§ WHAT THE TASK ASKS
From the line containing "The image size" through the last line of the records below, each line is to be repeated exactly; pictures are to be omitted.

§ SOURCE DATA
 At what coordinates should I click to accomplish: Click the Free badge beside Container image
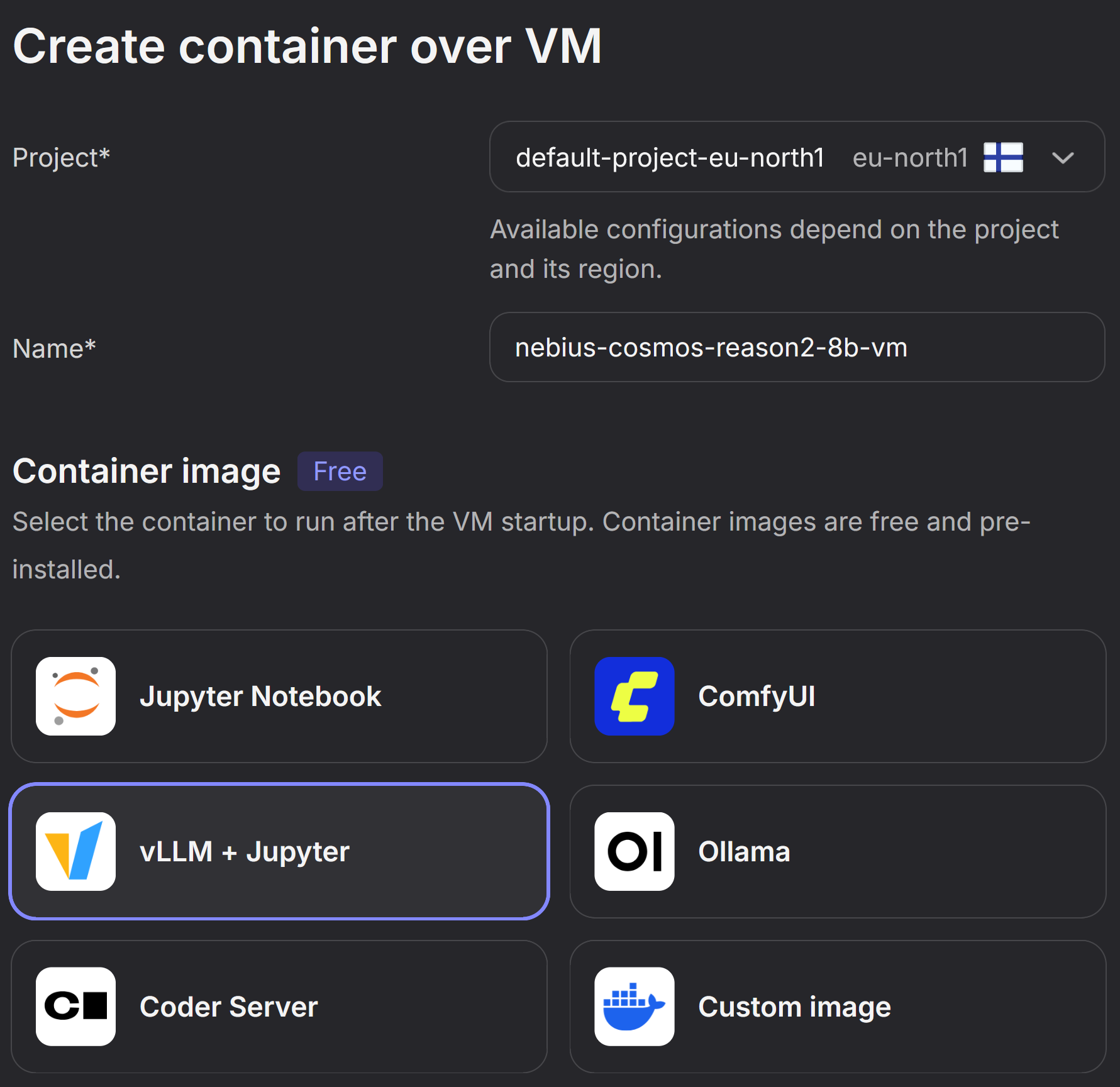340,470
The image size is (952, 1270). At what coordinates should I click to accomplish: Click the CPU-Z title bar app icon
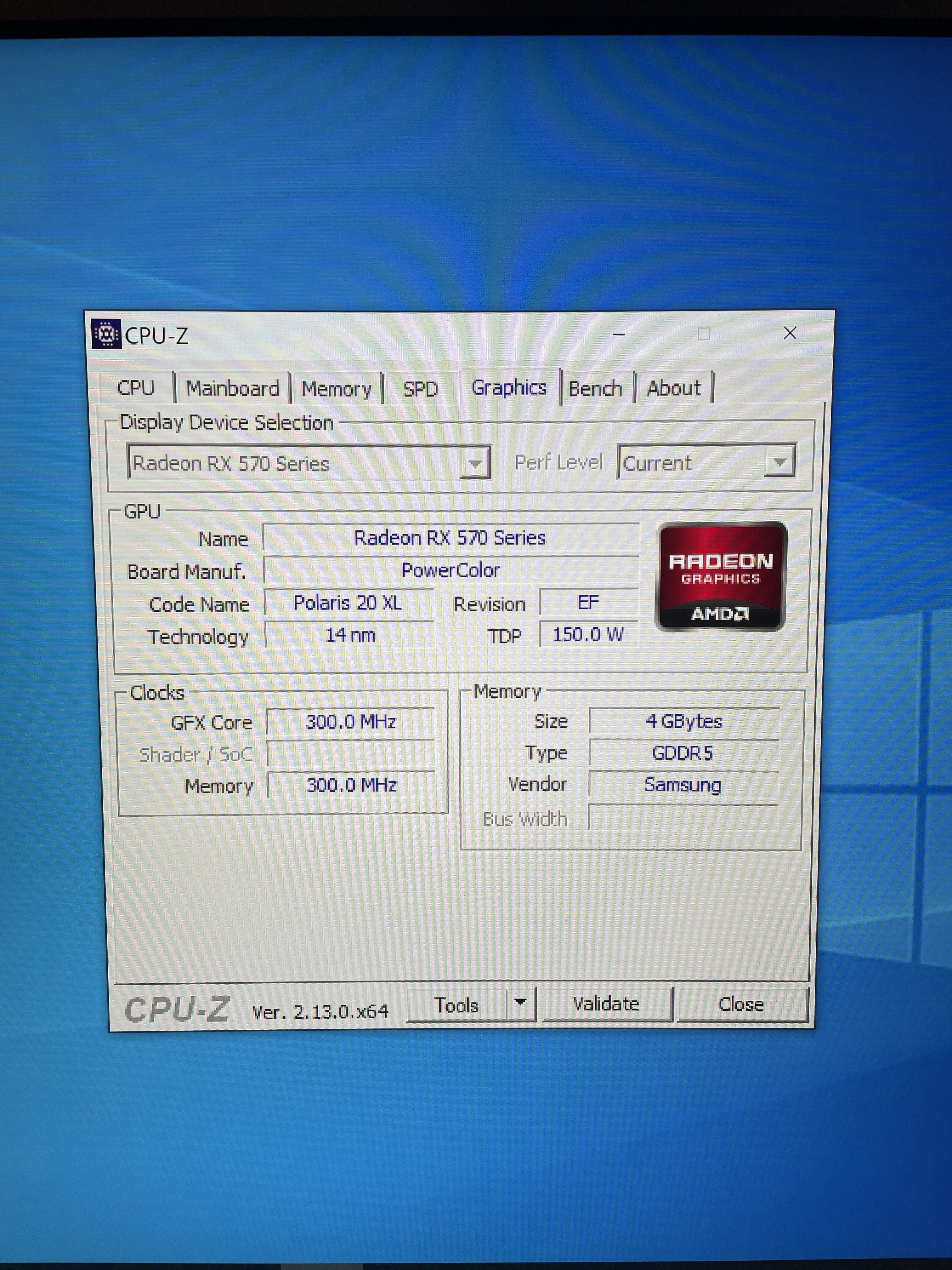pyautogui.click(x=106, y=334)
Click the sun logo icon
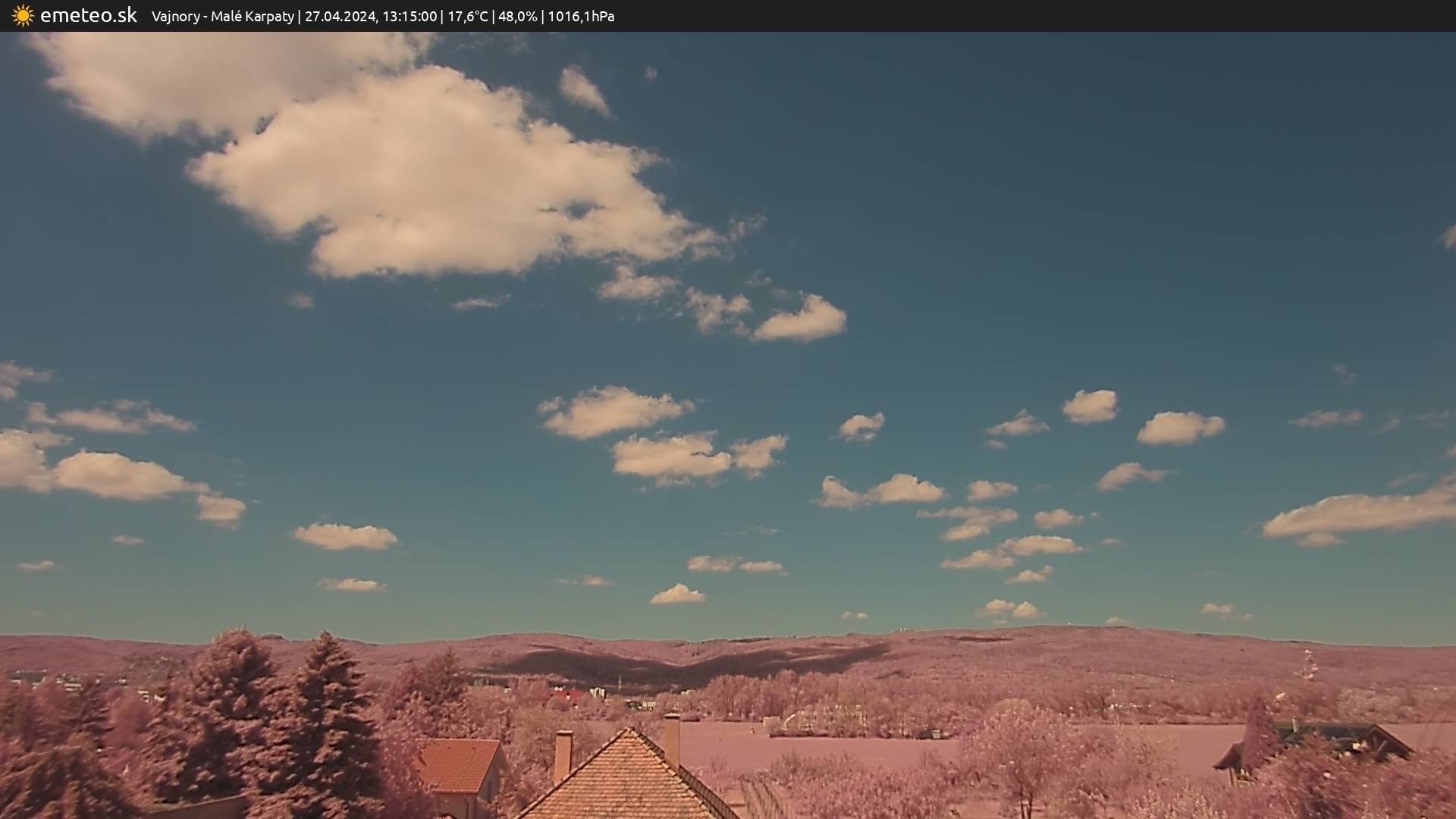Screen dimensions: 1456x819 click(x=23, y=16)
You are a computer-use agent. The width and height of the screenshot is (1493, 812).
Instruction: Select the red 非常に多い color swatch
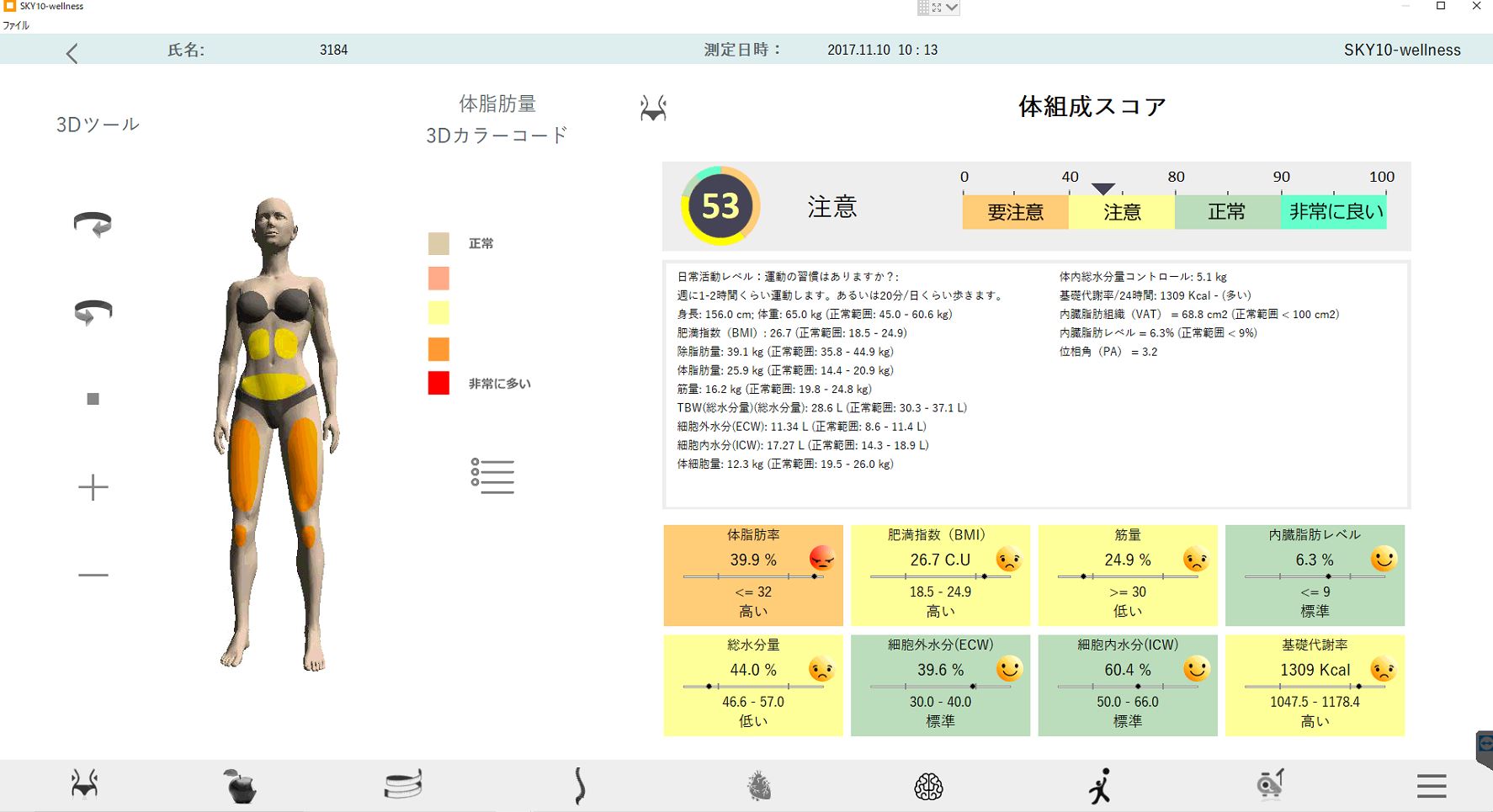point(438,383)
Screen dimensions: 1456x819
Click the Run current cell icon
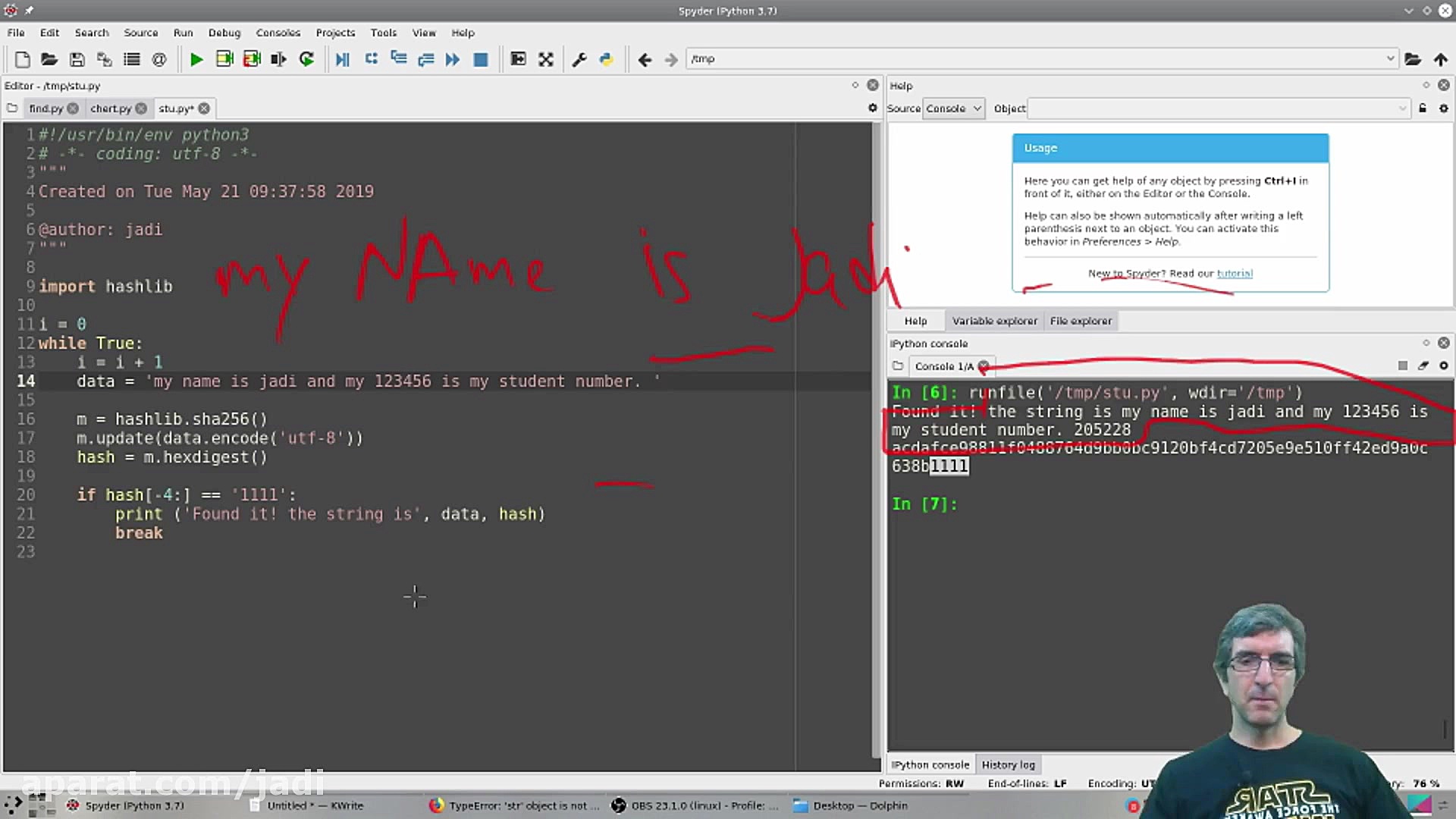point(224,59)
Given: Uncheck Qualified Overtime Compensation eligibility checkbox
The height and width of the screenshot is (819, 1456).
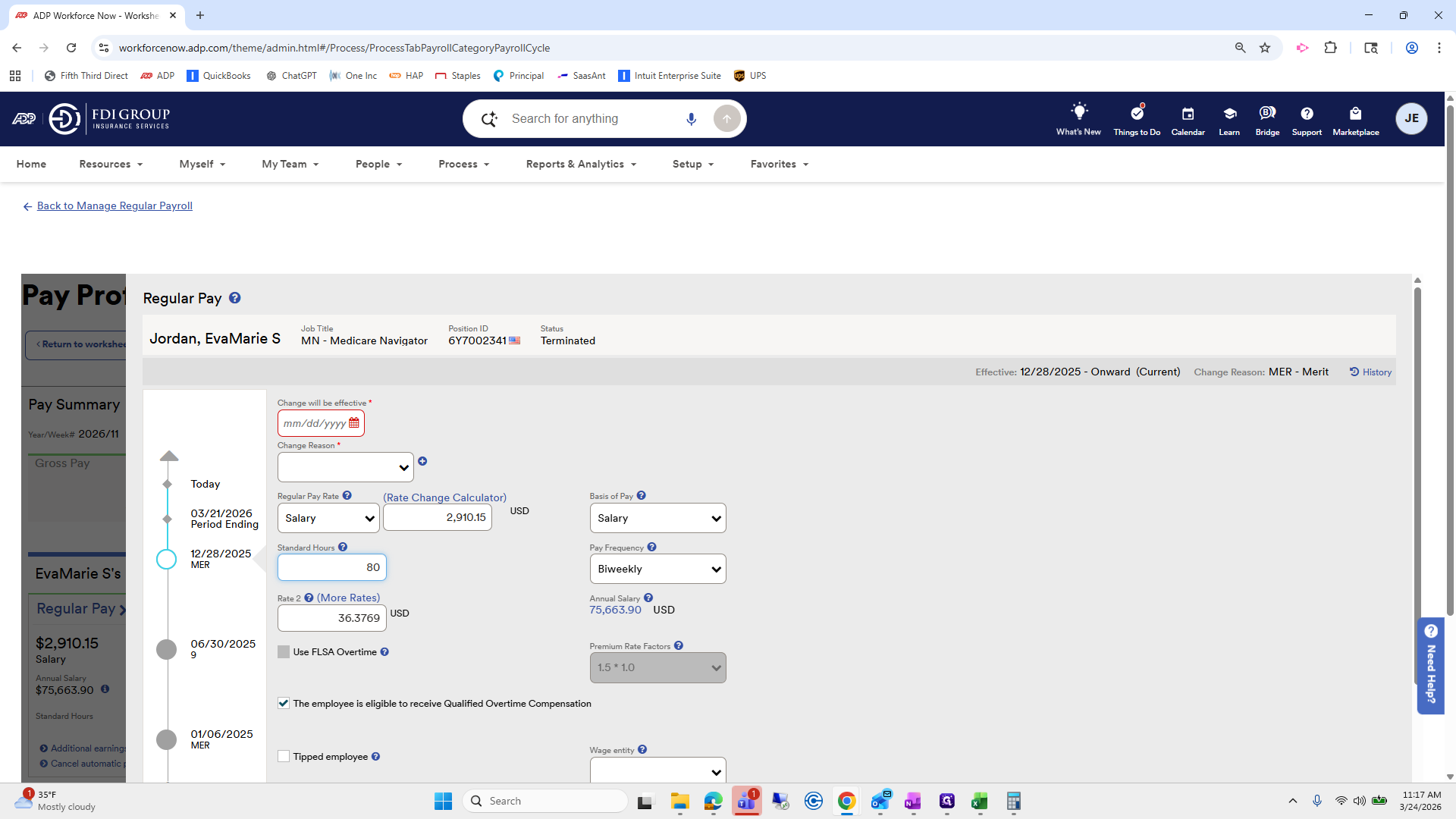Looking at the screenshot, I should tap(284, 704).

§ OUTPUT FOR THIS EXERCISE
The image size is (952, 1270). At what coordinates should I click to accomplish: Click the CPU-Z title bar app icon
pyautogui.click(x=106, y=334)
Click the sun logo icon
Screen dimensions: 1456x819 click(x=23, y=16)
You are a computer-use agent. The width and height of the screenshot is (1493, 812).
Instruction: Select the red 非常に多い color swatch
point(438,383)
Screen dimensions: 1456x819
Click the Run current cell icon
point(224,59)
Given: Uncheck Qualified Overtime Compensation eligibility checkbox
The height and width of the screenshot is (819, 1456).
Looking at the screenshot, I should tap(284, 704).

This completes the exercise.